Outra aventura poderia ter tido consequências ainda mais graves. Numa apresentação da ópera Cleopatra, de Matheson, em Hamburgo, Handel recusou-se a ceder o assento de regente ao compositor quando este voltou ao seu posto habitual no cravo após cantar o papel de Antônio no palco. A disputa levou a um duelo do lado de fora do teatro e, não fosse por um grande botão no casaco de Handel, que interceptou a espada de Matheson, não teríamos o Messias nem Israel no Egito. Mas os jovens continuaram amigos, e os escritos de Matheson estão repletos de fatos valiosos para a biografia de Handel. Ele relata, em sua Ehrenpforte, que seu amigo naquela época costumava compor “cantatas intermináveis” de pouco mérito; mas não há mais vestígios dessas obras, a não ser que se assuma que uma Paixão segundo João, cujo manuscrito está na biblioteca real de Berlim, esteja entre as obras mencionadas. Contudo, sua autenticidade, embora fortemente defendida por Chrysander, foi recentemente questionada com base em evidências internas.
Em 8 de janeiro de 1705, a primeira ópera de Handel, Almira, foi apresentada em Hamburgo com grande sucesso, sendo seguida, algumas semanas depois, por outra obra intitulada Nero. Nero está perdida, mas Almira, com sua mescla de língua e forma italianas e alemãs, permanece como um exemplo valioso das tendências da época e dos métodos ecléticos de Handel. Contém muitos temas que Handel usaria em obras posteriores bem conhecidas; mas a afirmação comum de que a famosa ária de Rinaldo, “Lascia ch’io pianga”, deriva de uma sarabanda de Almira, baseia-se em nada mais do que na semelhança inevitável entre as formas mais simples do ritmo de sarabanda.

**O que fazer**
Repita, sem mudar nada, a parte do trecho sobre Handel que vai de "Em 8 de janeiro" até "ritmo de sarabanda.". As linhas que vêm depois são um material à parte, sem relação com o trecho.

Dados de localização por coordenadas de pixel
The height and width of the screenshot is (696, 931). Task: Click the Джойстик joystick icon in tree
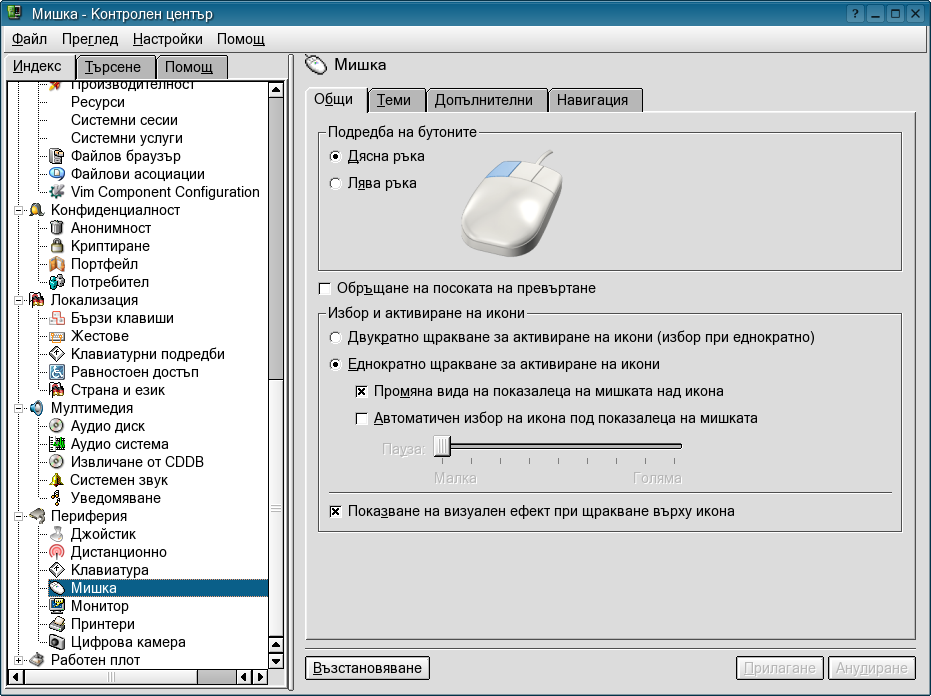57,534
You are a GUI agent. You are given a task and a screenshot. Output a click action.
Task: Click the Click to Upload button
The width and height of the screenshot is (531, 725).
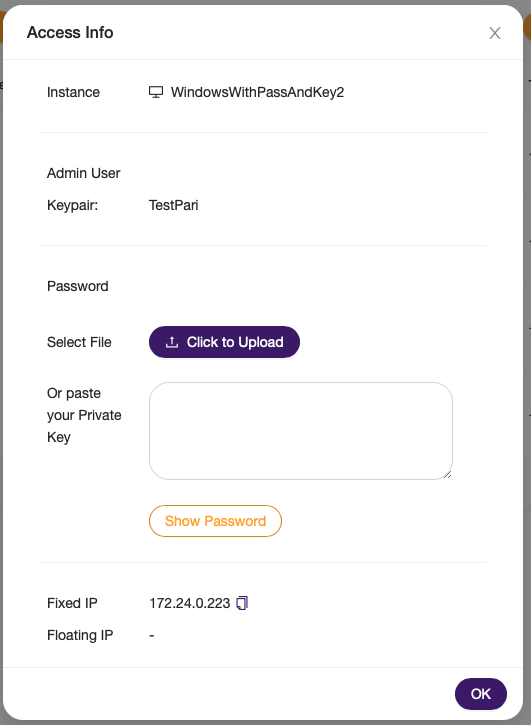[224, 342]
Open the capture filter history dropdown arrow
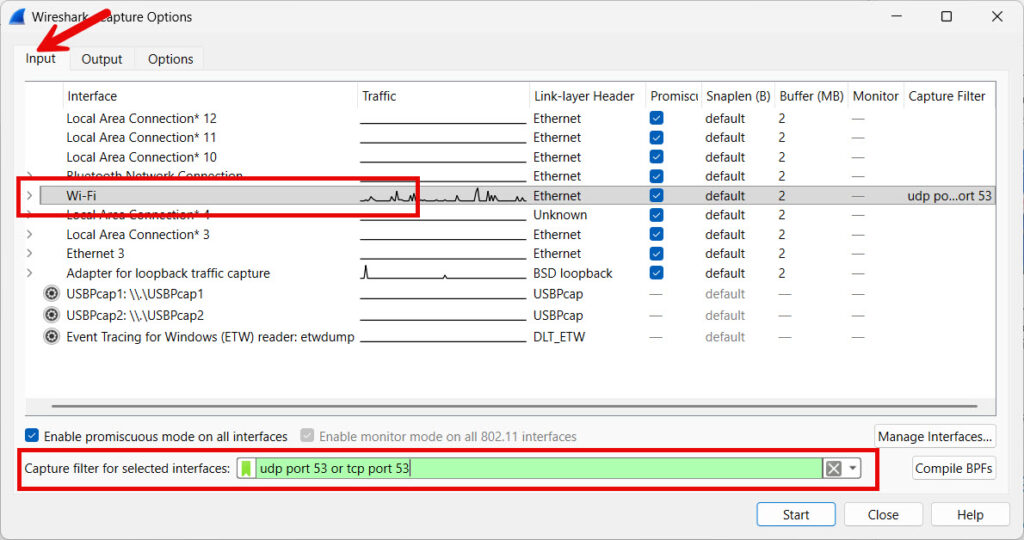The width and height of the screenshot is (1024, 540). [x=852, y=468]
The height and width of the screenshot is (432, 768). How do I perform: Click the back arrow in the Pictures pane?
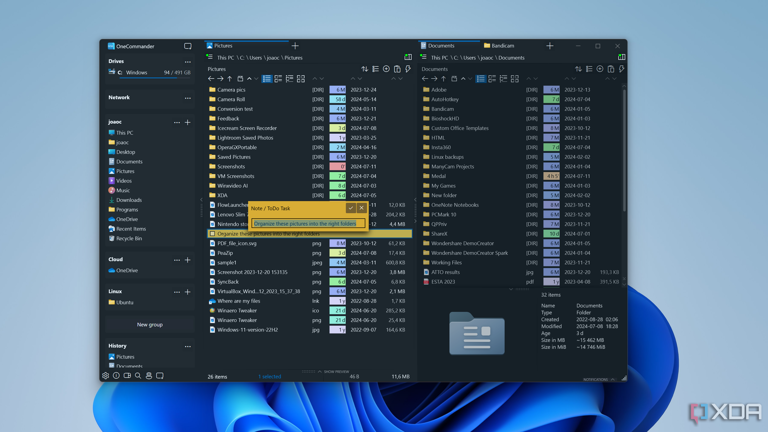(211, 79)
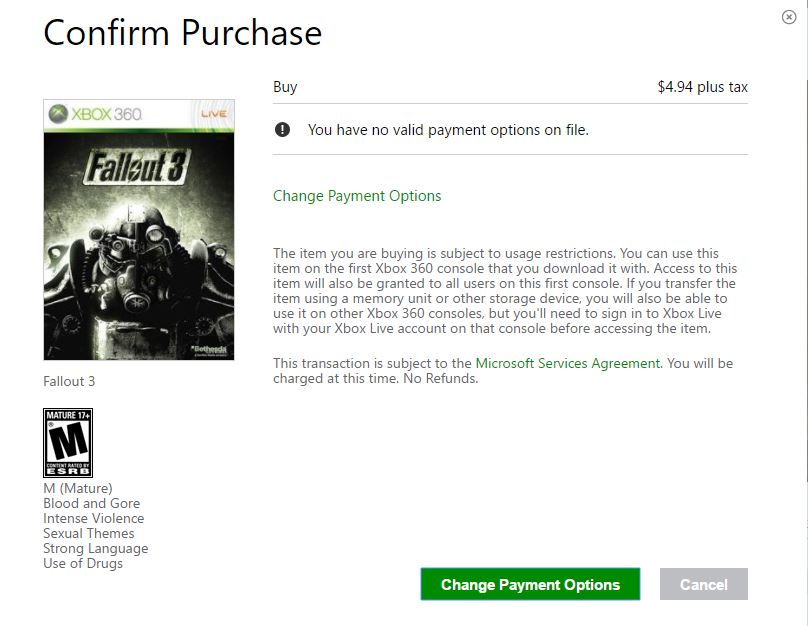Click the Fallout 3 caption under the cover
This screenshot has height=626, width=808.
pyautogui.click(x=69, y=381)
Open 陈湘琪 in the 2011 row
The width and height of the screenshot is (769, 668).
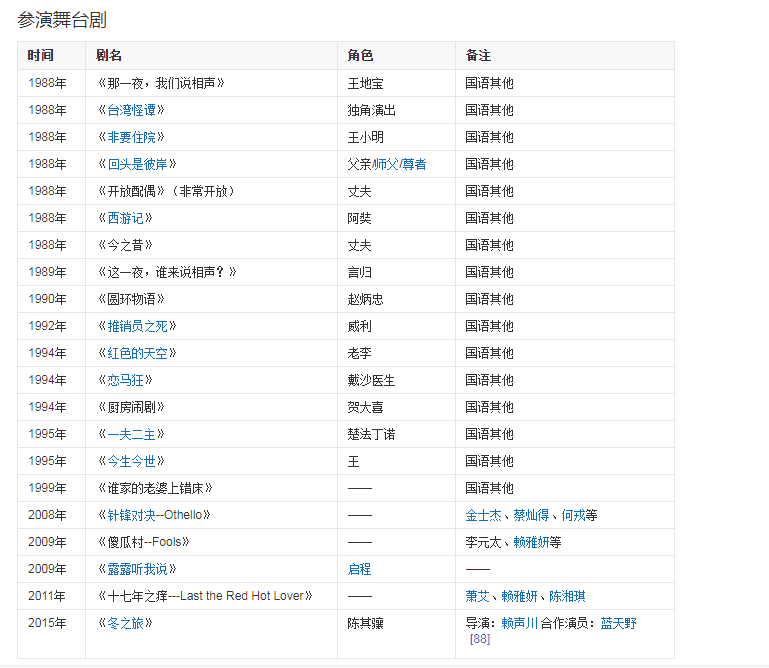click(567, 596)
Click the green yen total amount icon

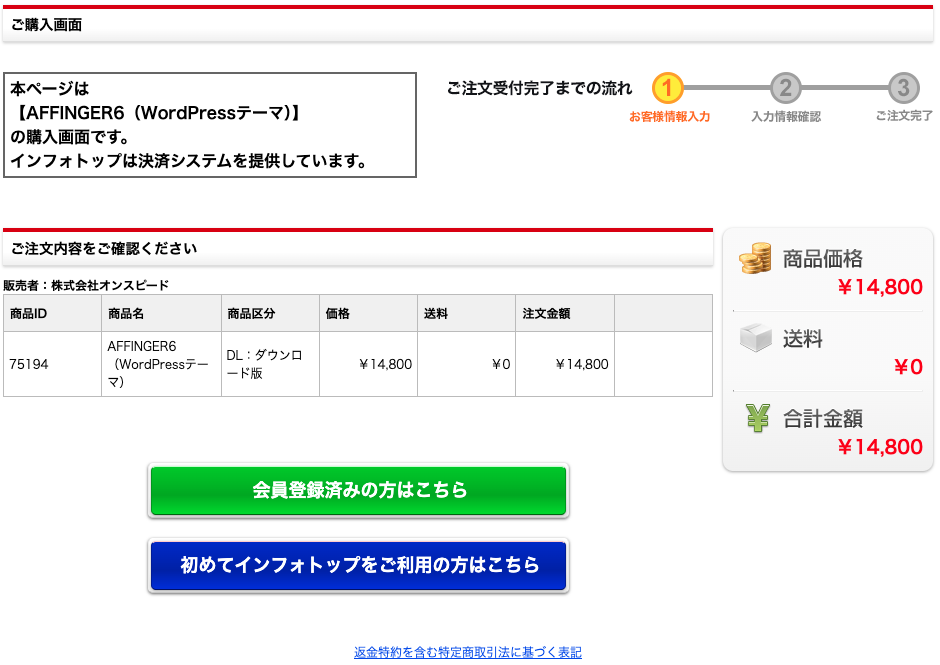pyautogui.click(x=757, y=418)
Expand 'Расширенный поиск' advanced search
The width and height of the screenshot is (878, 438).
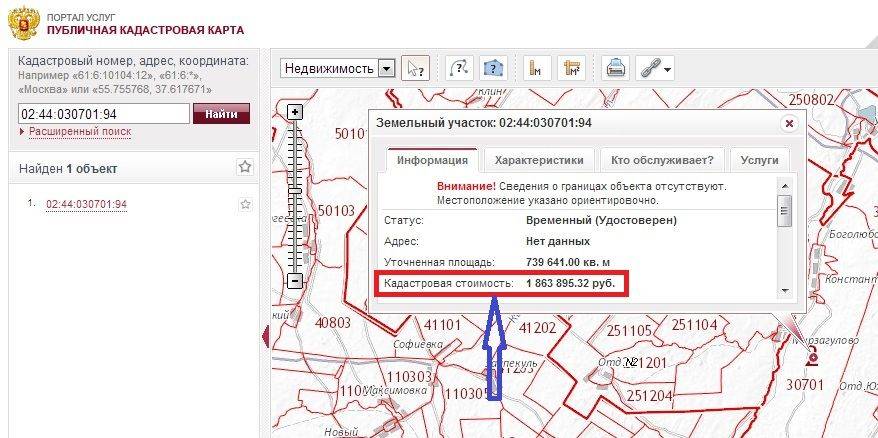pos(79,132)
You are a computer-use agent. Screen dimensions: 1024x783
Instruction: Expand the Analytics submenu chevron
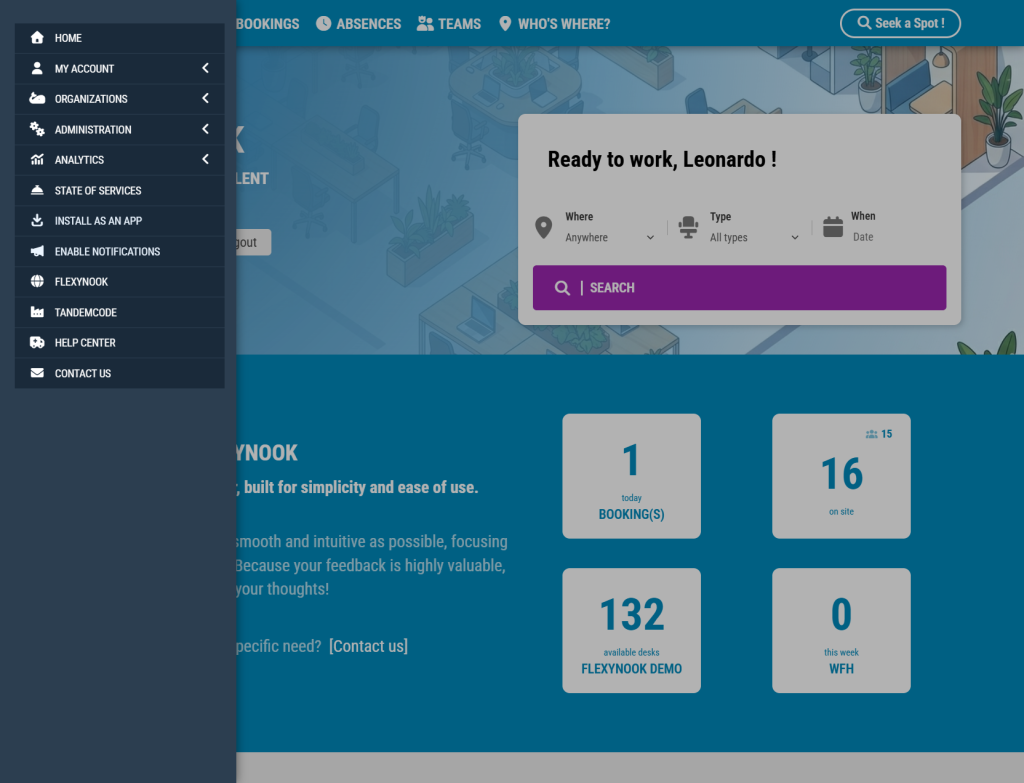coord(205,159)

**Resposta escrita**
Em 8 de janeiro de 1705, a primeira ópera de Handel, Almira, foi apresentada em Hamburgo com grande sucesso, sendo seguida, algumas semanas depois, por outra obra intitulada Nero. Nero está perdida, mas Almira, com sua mescla de língua e forma italianas e alemãs, permanece como um exemplo valioso das tendências da época e dos métodos ecléticos de Handel. Contém muitos temas que Handel usaria em obras posteriores bem conhecidas; mas a afirmação comum de que a famosa ária de Rinaldo, “Lascia ch’io pianga”, deriva de uma sarabanda de Almira, baseia-se em nada mais do que na semelhança inevitável entre as formas mais simples do ritmo de sarabanda.